As an IT manager, you lose visibility:

  • "Where is our data, exactly?" — You can't answer the question
  • "Are we GDPR-compliant?" — Impossible to verify without a complete inventory
  • "Which systems need to be restored in an emergency?" — Half of them aren't in your documentation

The result: Sleepless nights. Constant worry about the next audit. The feeling of losing control.

The Organizational Problem: Trust vs. Control

Shadow IT reveals a deeper problem in your organization:

  • Trust question: Employees assume that IT doesn't understand their needs
  • Innovation blocker: Rigid processes prevent agile working
  • Cultural conflict: Control vs. ownership

The truth: You can't solve Shadow IT through bans. You need to make it visible and channel it into structured processes.

Shadow IT Risks: What Risks Does Shadow IT Really Pose?

Shadow IT risks are diverse and often underestimated. Here's what Shadow IT specifically means for your organization and what's at stake.

1. Security Risks & Cyberattacks

The problem:

  • Unmanaged software doesn't get patched
  • Known security vulnerabilities remain open
  • Browser extensions with extensive permissions
  • Outdated systems outside of monitoring

The consequence: According to the ENISA Threat Landscape 2024, 68% of all successful cyberattacks are attributable to unpatched or unknown systems.

2. Compliance & Legal Risks

GDPR Art. 28 – Data Processing Agreements: As soon as personal data is processed in a cloud service, a Data Processing Agreement (DPA) must be in place. Without knowledge of which tools are in use: impossible.

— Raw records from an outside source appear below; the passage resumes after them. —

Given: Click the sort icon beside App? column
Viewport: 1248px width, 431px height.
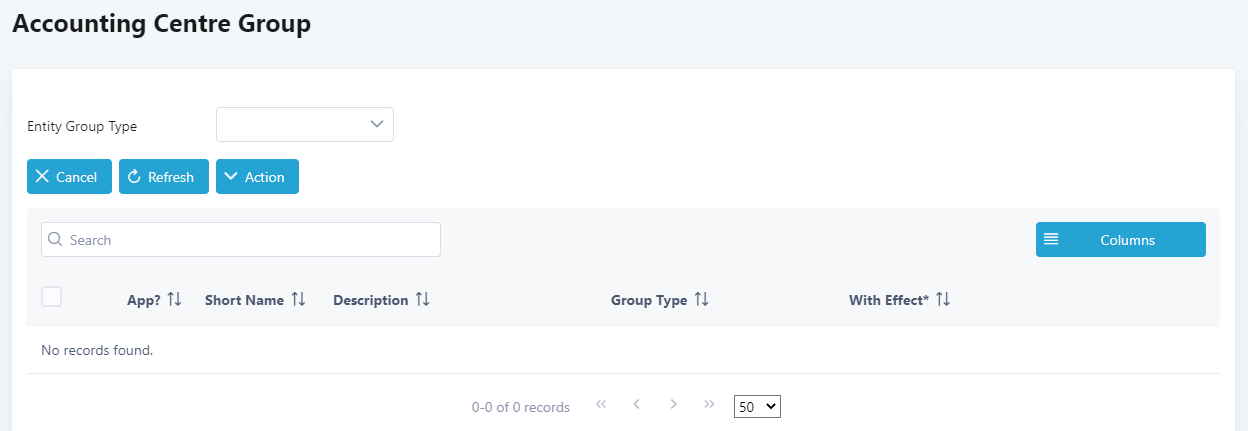Looking at the screenshot, I should pyautogui.click(x=175, y=300).
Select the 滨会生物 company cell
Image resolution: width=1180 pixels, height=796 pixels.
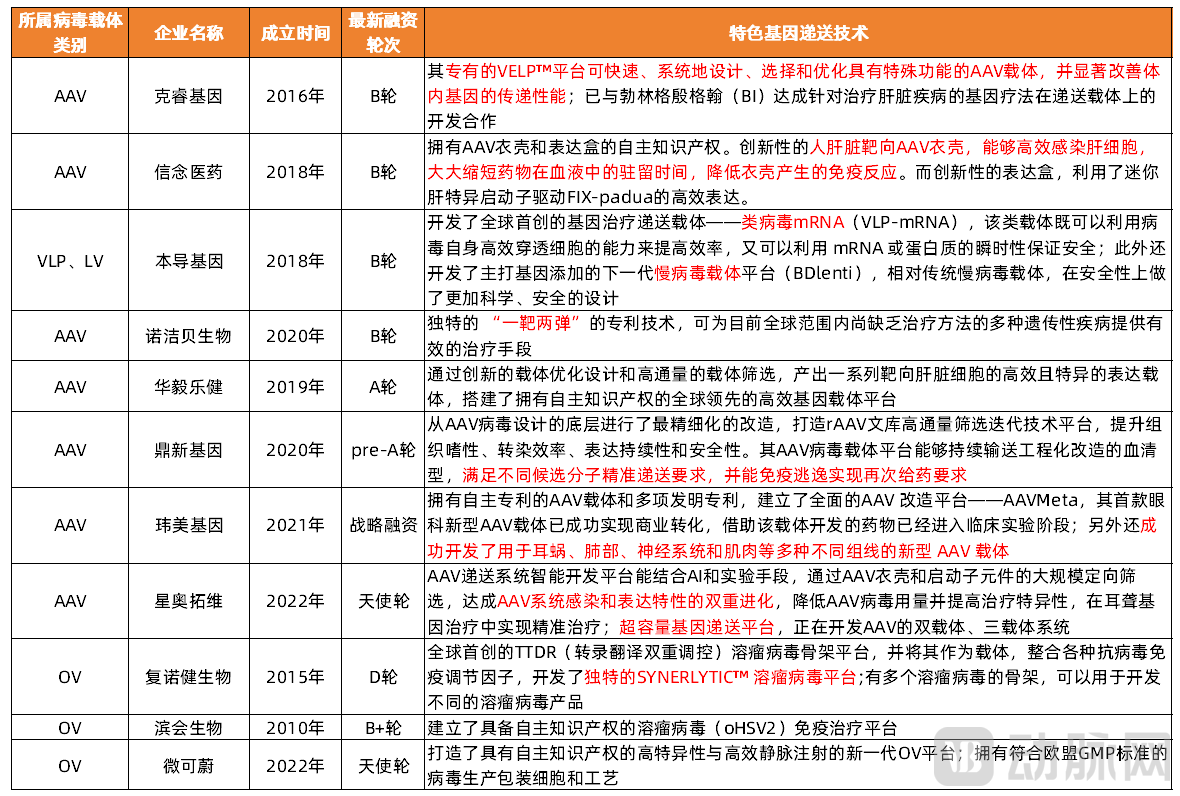click(x=189, y=728)
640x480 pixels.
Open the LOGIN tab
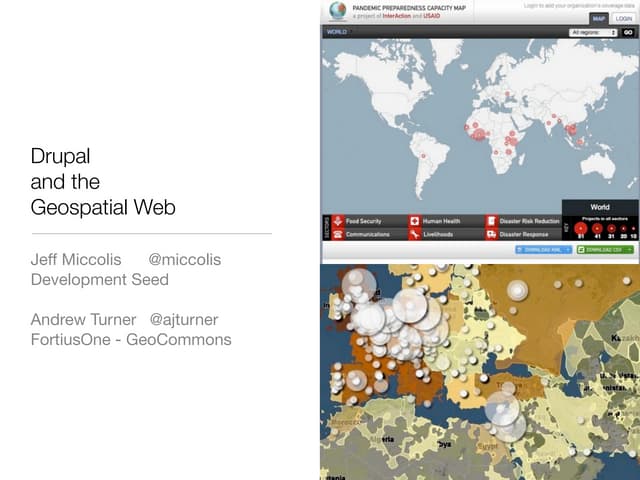[623, 18]
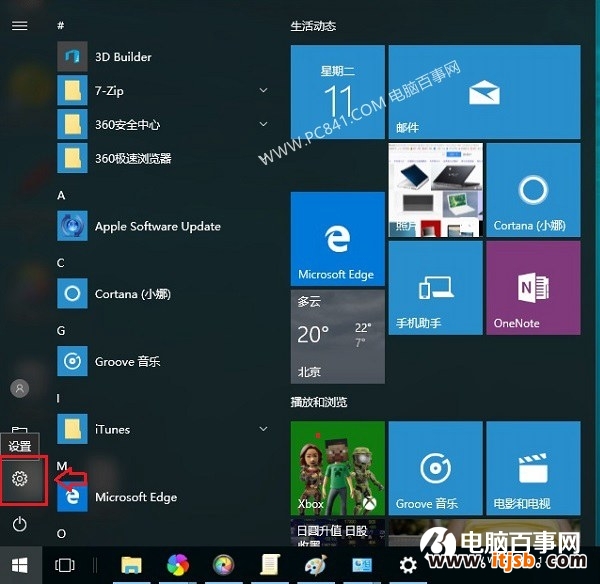This screenshot has width=600, height=584.
Task: Open Task View on the taskbar
Action: pyautogui.click(x=65, y=565)
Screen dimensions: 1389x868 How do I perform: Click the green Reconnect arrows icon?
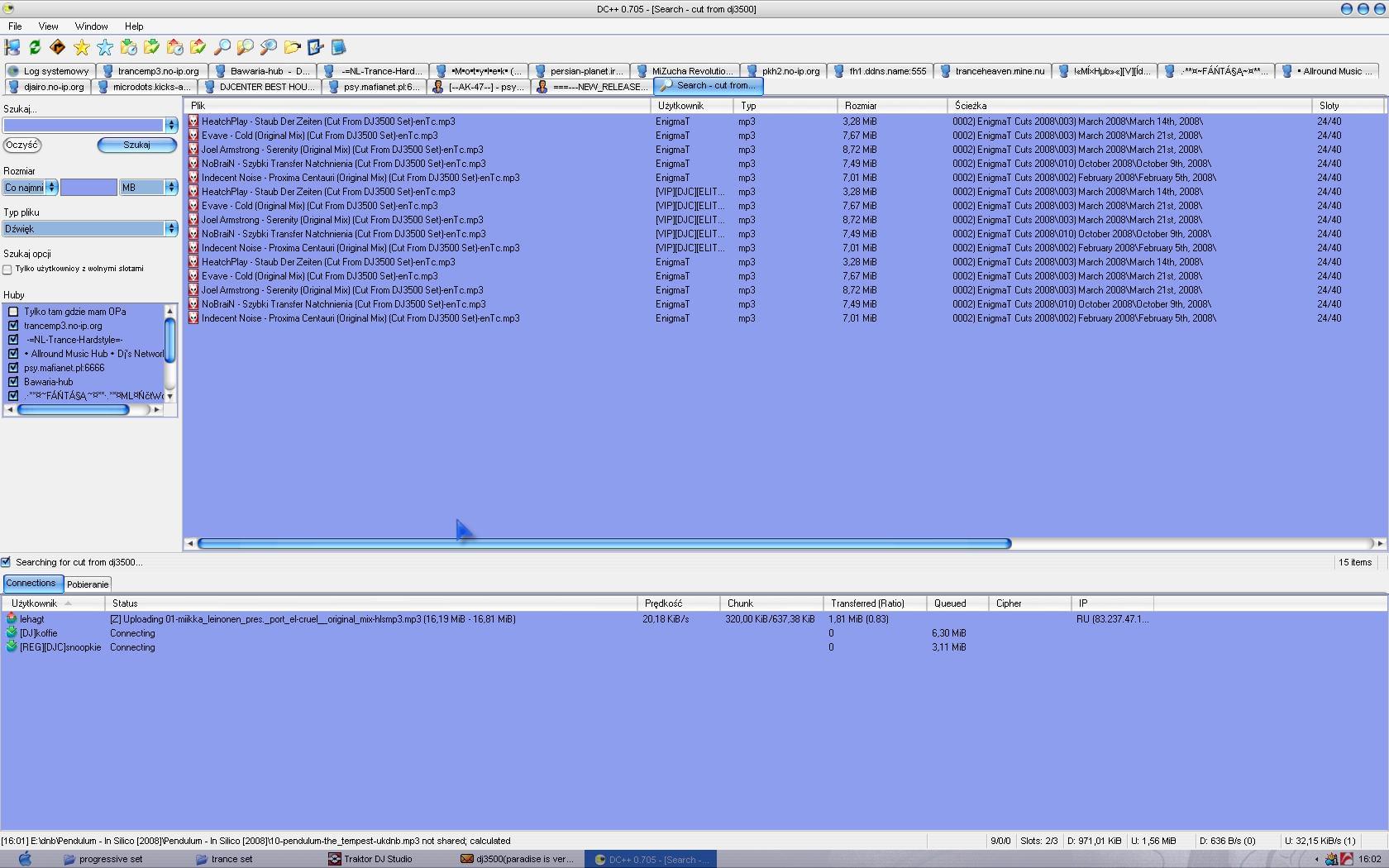(35, 48)
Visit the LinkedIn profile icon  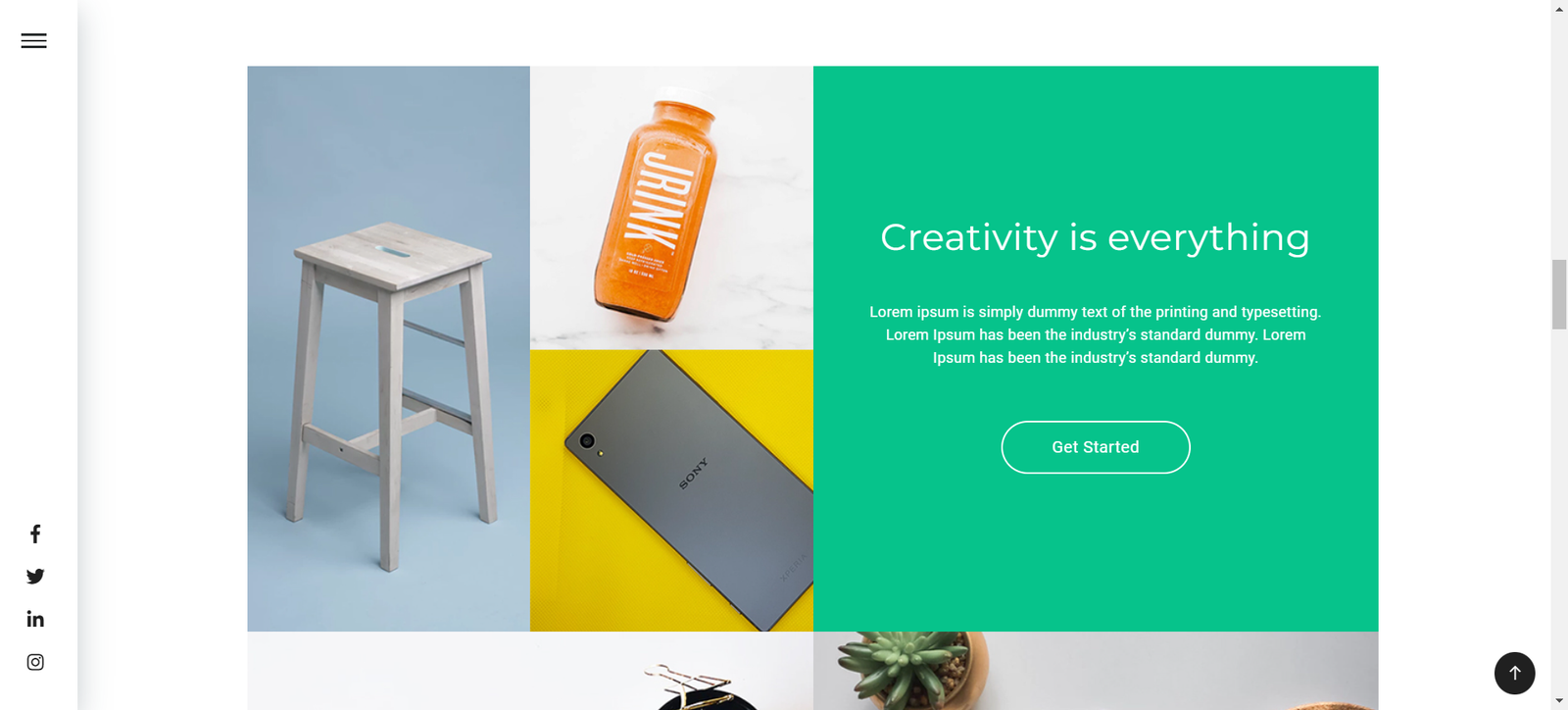coord(35,619)
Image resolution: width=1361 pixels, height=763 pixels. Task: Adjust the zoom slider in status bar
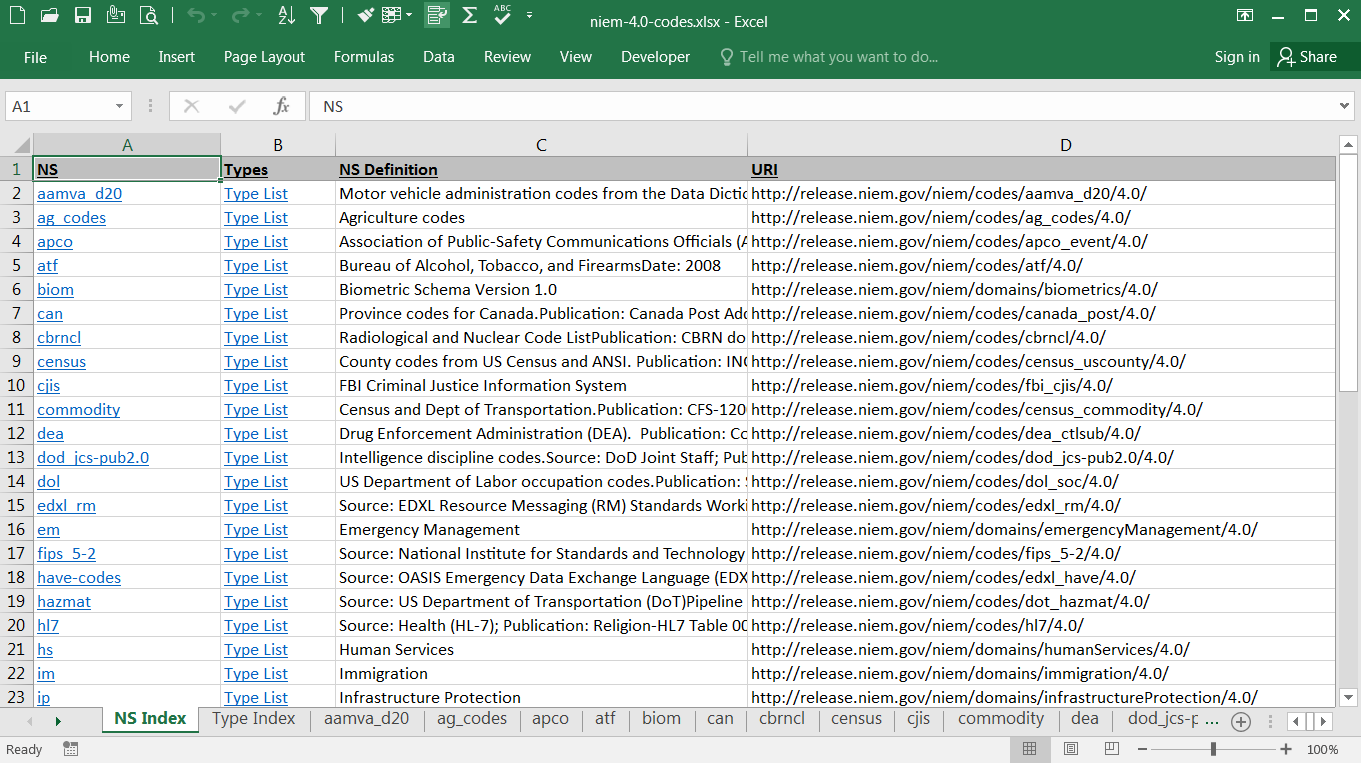(1213, 749)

NIS-2-Directive (2024): Critical and important facilities must demonstrate a complete IT asset inventory. Shadow IT prevents this.

Potential penalties:

  • GDPR: Up to 4% of annual global turnover or €20 million
  • NIS-2: Up to €10 million or 2% of annual global turnover

3. Hidden Costs

Duplicate licenses & shelfware: When three departments independently book the same collaboration tool, your company pays three times over.

Average cost trap per year:

  • Mid-size companies (100–500 employees): €150,000 – €400,000 for redundant licenses
  • Enterprise (1,000+ employees): €1–3 million for unused or duplicate software

Vendor lock-in: Proprietary formats and lack of export options make switching providers expensive and risky.

4. Identity & Access Risks

OAuth app proliferation: Many shadow SaaS services connect via OAuth to Microsoft 365 or Google Workspace. In doing so, they often request more permissions than necessary:

  • Read access to all emails
  • Write access to OneDrive/Google Drive
  • Access to contacts and calendar

Orphaned accounts: After employee offboarding, OAuth grants often remain active. A former employee could theoretically still access company data for months.

5. GenAI & Prompt Leakage (The New Risk in 2026)

Shadow AI is the latest variant.

Employees use ChatGPT, Claude, Gemini & Co. for:

  • Summarizing customer conversations
  • Optimizing source code
  • Translating confidential documents
  • Drafting contracts

The problem: All inputs (prompts) are transmitted to external servers and could be used in model training.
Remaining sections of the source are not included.